▶ _Passage choisi_:

============================================================

La rythmique est parfaite, le chanteur/hurleur s’arrache les cordes vocales avec autant de conviction que -j’en suis sûr désormais- je vais être sourd le lendemain matin et le guitariste a ce son que d’aucun affirme détester et que moi j’adore avec ses relents sinistres qui partent en vrille. Le metal chaotique et ulcéré de Celeste est bien au point (non ce n’est pas si paradoxal que cela) et le groupe joue selon un timing parfait, ni trop court ni trop long, et donc idéal pour pouvoir apprécier la prestation à sa juste valeur -raw as fuck.


















Reste la tête d’affiche, le groupe qui finalement n’aura pas attiré tant de monde que ça. Wolves In The Throne Room démarre dans le vif, taille un grand coup et arrose la plaie de jets d’acide avant qu’elle ne se referme et ne refroidisse. Des bougies ont consciencieusement été installées sur la scène devant le batteur et autour des trois autres qui s’agitent au sol. Le black metal joué par le groupe lorgne du côté du symphonique avec toute la joliesse et la beauté triste que cela suppose, une musique d’adolescent éternellement trop malheureux mais qui a judicieusement choisi le côté obscur de la force (sinon il écouterait Indochine dans sa chambre en se shootant aux miel pops).

============================================================

▶ _Entrées répertoriées_:
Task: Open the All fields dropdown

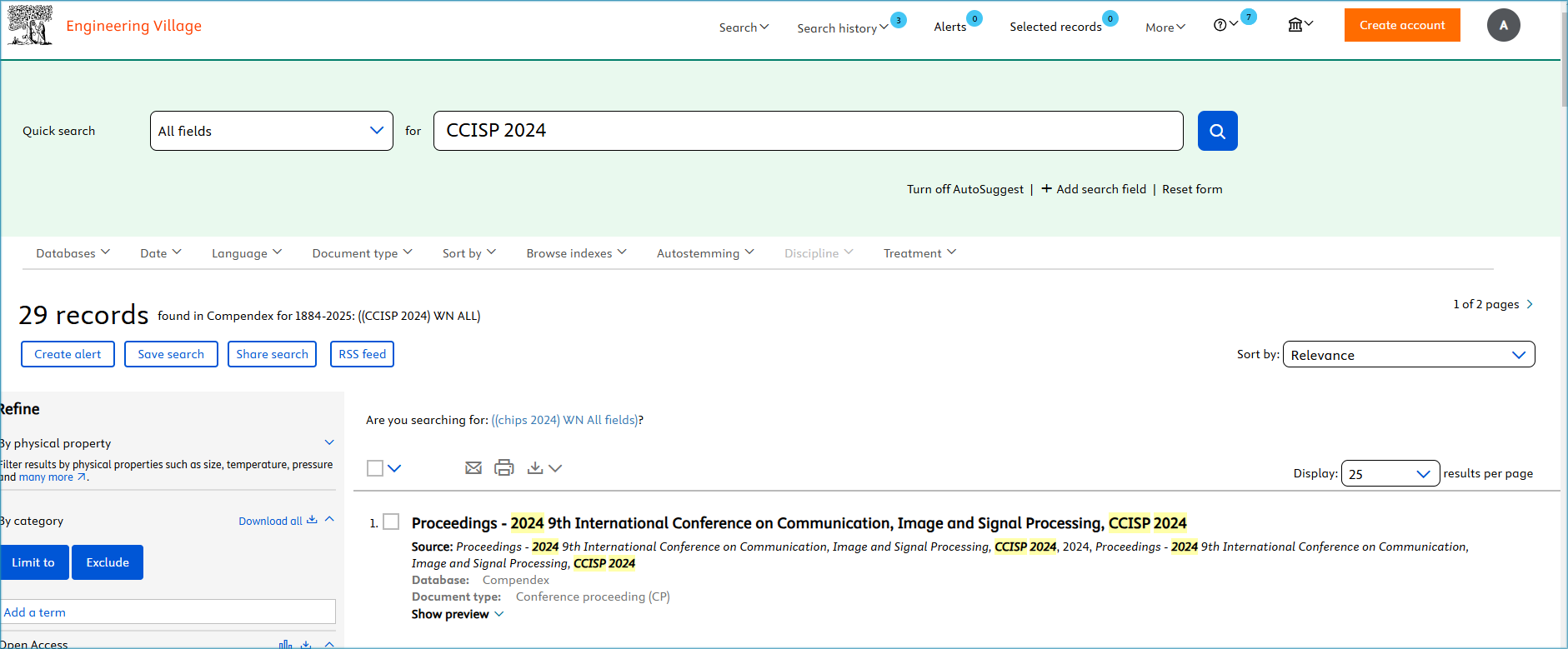Action: click(271, 131)
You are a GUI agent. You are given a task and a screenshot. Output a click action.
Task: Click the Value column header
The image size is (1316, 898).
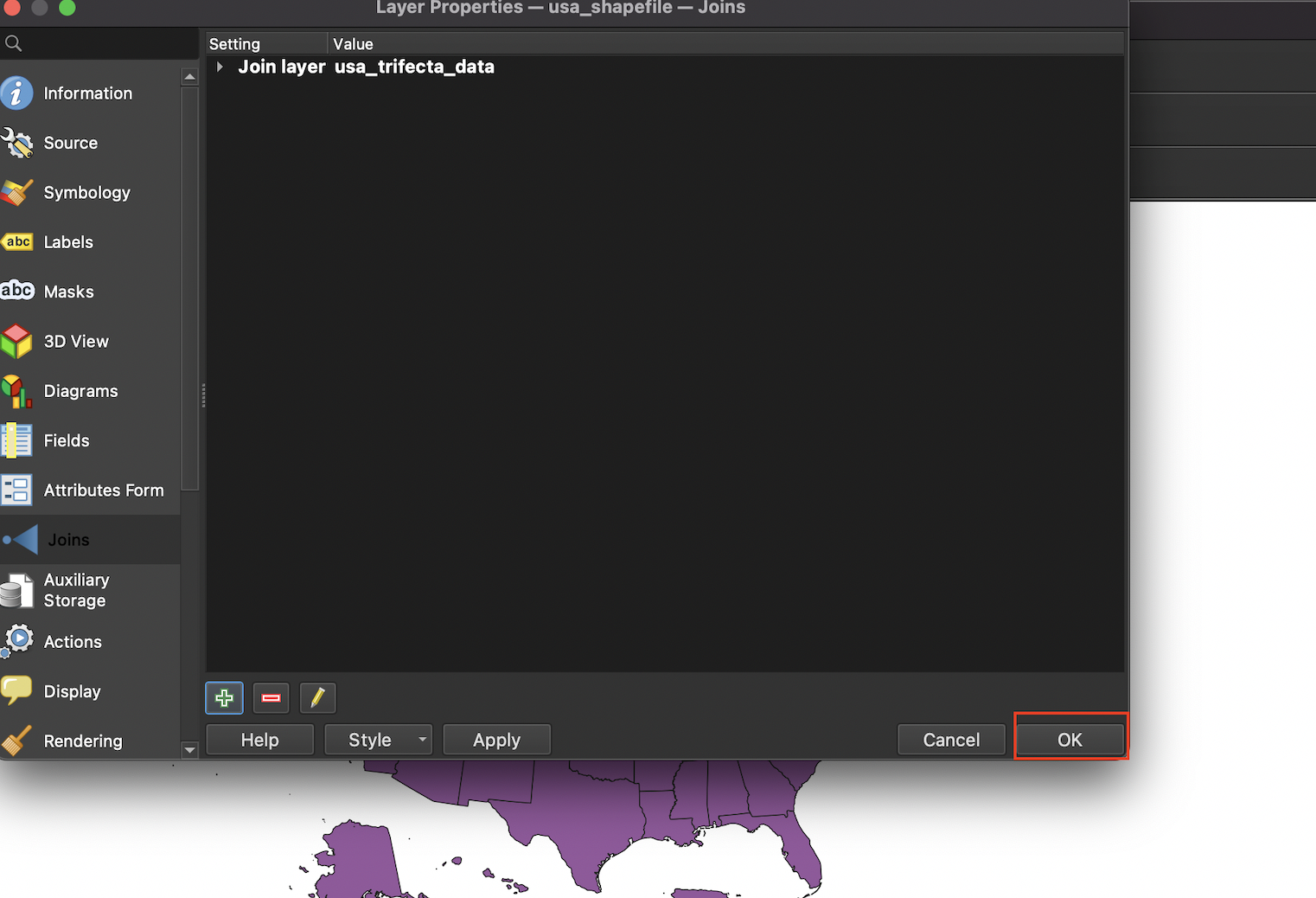(353, 44)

============================================================

▶ _Court exercice 1_: Les affirmations suivantes concordent-elles avec le passage choisi ? (a) La tête d'affiche a attiré une foule nombreuse. (b) Des bougies ont été disposées sur la scène. (c) Le concert de Celeste a duré trop longtemps. Répondez par oui ou par non et citez les mots décisifs du passage.
▶ _Court exercice 2_: Relevez tous les noms de groupes de musique cités dans le passage choisi.

▶ _Réponse attendue 1_:
(a) Non : « le groupe qui finalement n’aura pas attiré tant de monde que ça ».
(b) Oui : « Des bougies ont consciencieusement été installées sur la scène devant le batteur ».
(c) Non : « ni trop court ni trop long ».

▶ _Réponse attendue 2_: Celeste, Wolves In The Throne Room, Indochine